A Devotion from Thomas Boston
So whether you eat or drink or whatever you do, do it all for the glory of God.—1 Corinthians 10:31
Regard for the glory of God is as salt that must be served up with every dish. The great work of our lives is to glorify him.
This must be the purpose of our natural actions (1 Cor. 10:31), eating, sleeping, walking, and the like. We are under a law as to these things. We may not eat and drink as we please, any more than pray as we please. All must be done in subordination to God, that we may live and, living, may glorify God.
This must be the purpose of our civil actions, our work, buying and selling, and so on (Eph. 6:7). One of the sins of the old world was that they were eating (Matt. 24:38); the word is properly used of beasts eating their food—they had no higher purpose in it than beasts; and in marrying, no eye to God.
This must be the purpose of our moral and religious actions (Zech. 7:5). We must pray, fast, and the like, for God’s glory. This is such a necessary ingredient in our actions that none of them are truly good and acceptable to God without it. Do what we will, it cannot be pleasing service to God if we do not make him our purpose. We should always design to glorify God. And that is done
• when the course of our lives is directed to the glory of God;
• when we live according to God’s Word, taking heed that we swerve not in anything from it;
• when God’s will is the reason as well as the rule of our actions—when we believe a truth because God has said it and do a duty because God has commanded it.
If we do not so, God loses his glory, and we lose our labor.

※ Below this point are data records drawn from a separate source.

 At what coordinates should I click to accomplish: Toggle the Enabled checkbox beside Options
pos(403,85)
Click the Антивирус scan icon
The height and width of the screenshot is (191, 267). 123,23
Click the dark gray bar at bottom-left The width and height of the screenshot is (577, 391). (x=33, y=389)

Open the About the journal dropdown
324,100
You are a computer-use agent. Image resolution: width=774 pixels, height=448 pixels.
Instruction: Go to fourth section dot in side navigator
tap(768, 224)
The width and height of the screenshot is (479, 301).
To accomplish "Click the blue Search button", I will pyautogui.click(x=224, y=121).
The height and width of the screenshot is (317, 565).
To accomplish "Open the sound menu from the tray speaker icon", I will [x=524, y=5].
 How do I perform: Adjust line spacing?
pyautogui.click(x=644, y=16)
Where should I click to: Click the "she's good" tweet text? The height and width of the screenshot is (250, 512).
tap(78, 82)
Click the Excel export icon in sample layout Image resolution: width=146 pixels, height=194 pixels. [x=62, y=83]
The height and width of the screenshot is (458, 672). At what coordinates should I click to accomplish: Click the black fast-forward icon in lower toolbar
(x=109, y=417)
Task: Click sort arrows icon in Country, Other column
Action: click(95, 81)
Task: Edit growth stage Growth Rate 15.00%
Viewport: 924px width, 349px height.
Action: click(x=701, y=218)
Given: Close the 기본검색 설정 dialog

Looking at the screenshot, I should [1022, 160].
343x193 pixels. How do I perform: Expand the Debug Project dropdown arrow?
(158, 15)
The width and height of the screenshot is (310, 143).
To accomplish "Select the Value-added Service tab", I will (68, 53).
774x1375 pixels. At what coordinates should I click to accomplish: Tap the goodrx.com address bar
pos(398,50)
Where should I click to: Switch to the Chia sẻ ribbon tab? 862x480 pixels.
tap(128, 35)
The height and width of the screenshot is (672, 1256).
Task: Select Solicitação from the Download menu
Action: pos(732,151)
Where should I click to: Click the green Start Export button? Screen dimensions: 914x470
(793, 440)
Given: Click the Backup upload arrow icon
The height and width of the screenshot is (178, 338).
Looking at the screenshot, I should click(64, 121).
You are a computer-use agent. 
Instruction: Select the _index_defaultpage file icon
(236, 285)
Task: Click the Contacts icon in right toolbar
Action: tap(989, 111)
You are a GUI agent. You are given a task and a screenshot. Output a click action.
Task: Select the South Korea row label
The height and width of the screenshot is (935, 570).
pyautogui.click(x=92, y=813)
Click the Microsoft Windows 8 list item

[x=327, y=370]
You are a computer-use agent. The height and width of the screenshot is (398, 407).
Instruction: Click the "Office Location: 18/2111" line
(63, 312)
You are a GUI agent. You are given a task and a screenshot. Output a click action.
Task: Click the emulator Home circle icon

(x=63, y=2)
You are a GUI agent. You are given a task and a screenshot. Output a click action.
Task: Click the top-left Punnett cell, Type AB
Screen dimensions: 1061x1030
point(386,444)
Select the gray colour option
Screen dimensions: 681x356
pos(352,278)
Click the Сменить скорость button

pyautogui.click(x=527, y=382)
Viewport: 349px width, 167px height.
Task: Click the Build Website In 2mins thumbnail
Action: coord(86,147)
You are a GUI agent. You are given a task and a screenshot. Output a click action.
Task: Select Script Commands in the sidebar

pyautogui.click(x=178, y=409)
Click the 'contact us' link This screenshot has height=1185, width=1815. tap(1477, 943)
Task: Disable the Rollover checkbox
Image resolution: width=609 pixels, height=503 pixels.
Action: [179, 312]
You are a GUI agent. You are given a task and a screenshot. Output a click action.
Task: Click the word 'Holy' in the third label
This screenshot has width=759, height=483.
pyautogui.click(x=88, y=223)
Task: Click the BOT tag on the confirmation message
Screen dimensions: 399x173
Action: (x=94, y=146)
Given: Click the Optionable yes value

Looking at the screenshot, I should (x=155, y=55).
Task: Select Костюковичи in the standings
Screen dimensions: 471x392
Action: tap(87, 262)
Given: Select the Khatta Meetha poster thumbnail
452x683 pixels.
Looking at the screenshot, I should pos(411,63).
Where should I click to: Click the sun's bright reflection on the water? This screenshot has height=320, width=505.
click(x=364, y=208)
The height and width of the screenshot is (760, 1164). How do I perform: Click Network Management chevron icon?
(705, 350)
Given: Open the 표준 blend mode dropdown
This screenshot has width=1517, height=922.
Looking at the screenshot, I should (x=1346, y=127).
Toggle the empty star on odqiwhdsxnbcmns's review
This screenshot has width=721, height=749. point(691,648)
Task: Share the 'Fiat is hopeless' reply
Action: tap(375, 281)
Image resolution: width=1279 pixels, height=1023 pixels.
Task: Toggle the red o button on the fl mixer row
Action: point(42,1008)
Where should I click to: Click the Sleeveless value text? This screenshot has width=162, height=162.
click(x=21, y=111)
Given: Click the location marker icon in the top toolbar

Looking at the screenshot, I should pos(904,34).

God is the fountain of our being, and seeing we are of him, we should be to him (Rom. 11:36). God is our creator, preserver, and benefactor. Your being or mine is only a borrowed being from him. Whatever perfection we have is from him, and it is at his cost that we live. As when the waters come from the sea to the earth and go back again by brooks and rivers, so all that we receive and enjoy comes from God and ought to go back to him by being used for his glory. To make ourselves our chief purpose is to make ourselves a god to ourselves; for a creature to be a center to itself and God a means to that end is to blaspheme.